Nesta terça-feira (23) as equipes do Batalhão de Polícia Ambiental, Sudema e Corpo de Bombeiros Militar deflagram a Operação “São João sem Fogueiras”. O objetivo é cumprir a lei estadual nº 11.711/2020 que proíbe as fogueiras em áreas urbanas em toda a Paraíba.

O comandante do Batalhão de Polícia Ambiental (BPAmb), tenente-coronel Melquisedec Lima, disse que o descumprimento da lei acarretará multa de mais de 500 reais. 

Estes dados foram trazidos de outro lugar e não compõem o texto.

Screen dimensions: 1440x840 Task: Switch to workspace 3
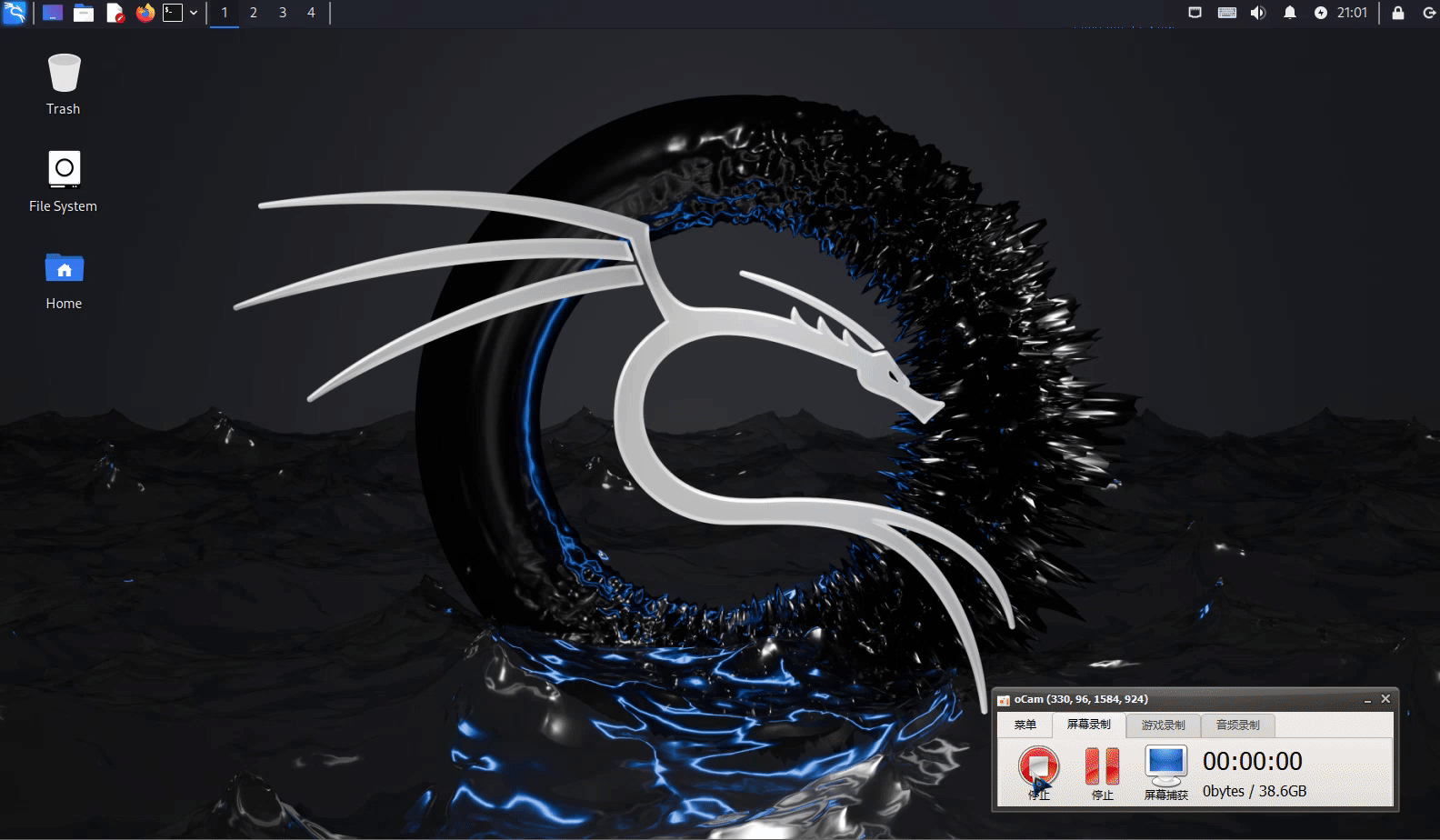click(283, 13)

“Desde o começo do mês já estamos fiscalizando a questão da venda de madeira para fogueiras e agora, com a sanção dessa lei, estendemos a fiscalização para a questão do acendimento de fogueiras, que não pode ocorrer em espaços urbanos durante toda a pandemia. Fim de semana já foram feitas abordagens educativas e a partir desta véspera de São João, a fiscalização será mais rigorosa, inclusive com aplicação de multa no valor de 517 reais, podendo ser o dobro, em caso de reincidência”, destacou.

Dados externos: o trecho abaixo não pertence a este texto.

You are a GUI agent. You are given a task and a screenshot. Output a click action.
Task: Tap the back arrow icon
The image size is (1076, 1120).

As denúncias podem ser feitas pelo número 190. Além da punição com multa, as equipes contarão também com logística para apagar imediatamente a fogueira que esteja acesa em local proibido pela lei. A medida busca prevenir as complicações que a fumaça provoca à saúde das pessoas, principalmente as que têm problemas respiratórios e estão no grupo de risco da COVID-19. 

A fiscalização é intensificada nesta véspera de São João, que é tradicionalmente o ápice das festas juninas, e a força tarefa vai fiscalizar e punir quem fizer fogueiras em espaços urbanos.

Com informações  Ascom PM.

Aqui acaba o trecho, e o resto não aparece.